Glasgow city centre abstracted to a 2×2 unit grid. Low-poly building assets per zone and level, rendered with instancing. The map is the interface — ownership visible at a glance.

04

Scale — 500 → 10,000+ plots

MVP is deliberately capped at 500 plots to test economic balance. The architecture is designed to shard by ring_id when the time comes. The modular monolith becomes microservices when it needs to.

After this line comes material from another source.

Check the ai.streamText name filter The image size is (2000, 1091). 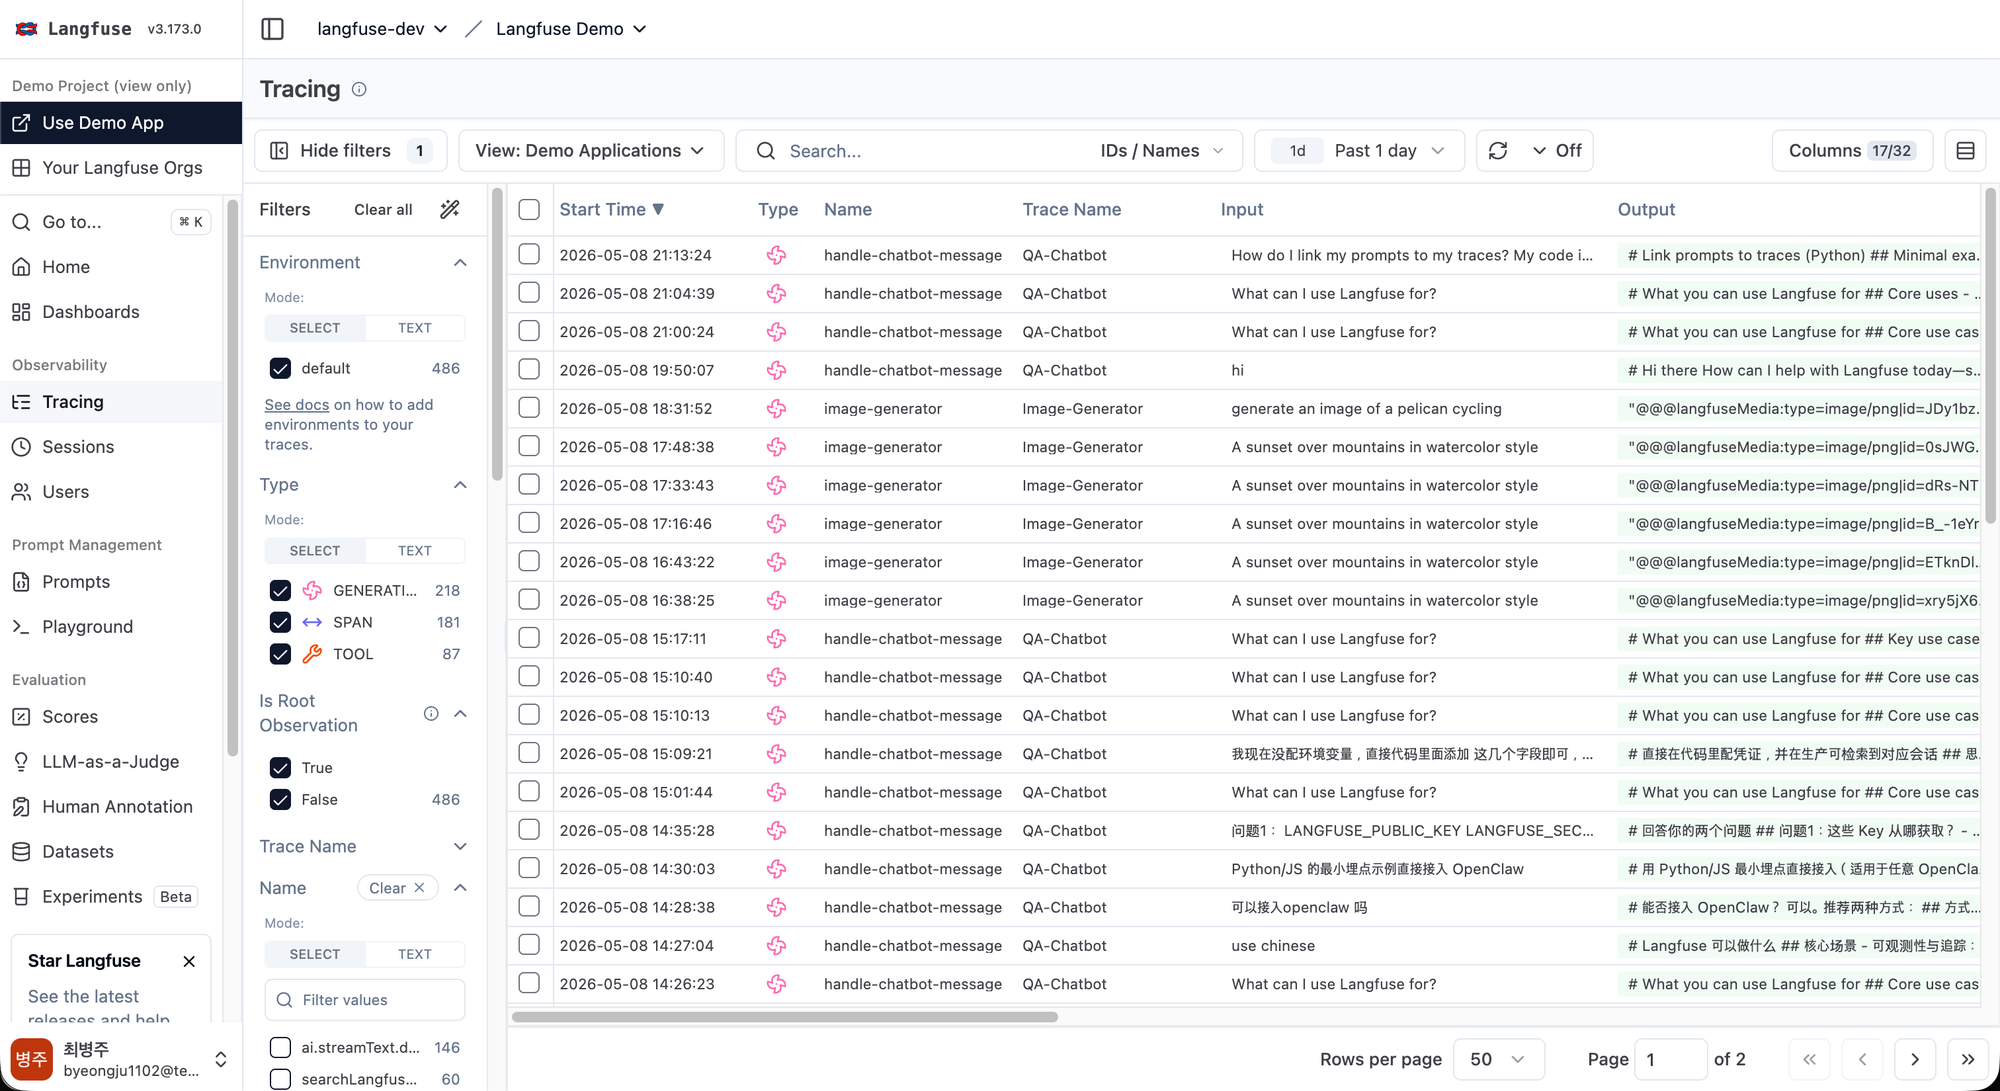click(x=280, y=1047)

Type Persistent multiplayer browser game. City economy simulation.
Prototype v6 — single-file HTML/CSS/JS. Fully playable logic simulation.
Prod Stack React + Three.js (frontend), Node.js (backend), PostgreSQL (database), BullMQ + Redis (tick scheduler), Azure Web PubSub (real-time).
Map Geographically accurate Glasgow city centre. 2×2 unit grid abstraction. Five concentric rings — 500 total plots at MVP.
Economy 5-minute global tick. Yield = (Base + Renovation) × (1 − Tax) × PolicyMultiplier. Exponential cost scaling per building level.
Politics Monthly election. 1 Player = 1 Vote. Elected council sets Commercial Tax Rate (1%–29%) and Base Interest Rate.
Anti-stagnation Eminent Domain — 7-day inactivity triggers forced sell-back at 60% market value. Plots re-enter open auction immediately.
Status MVP prototype in development. Backend build is next.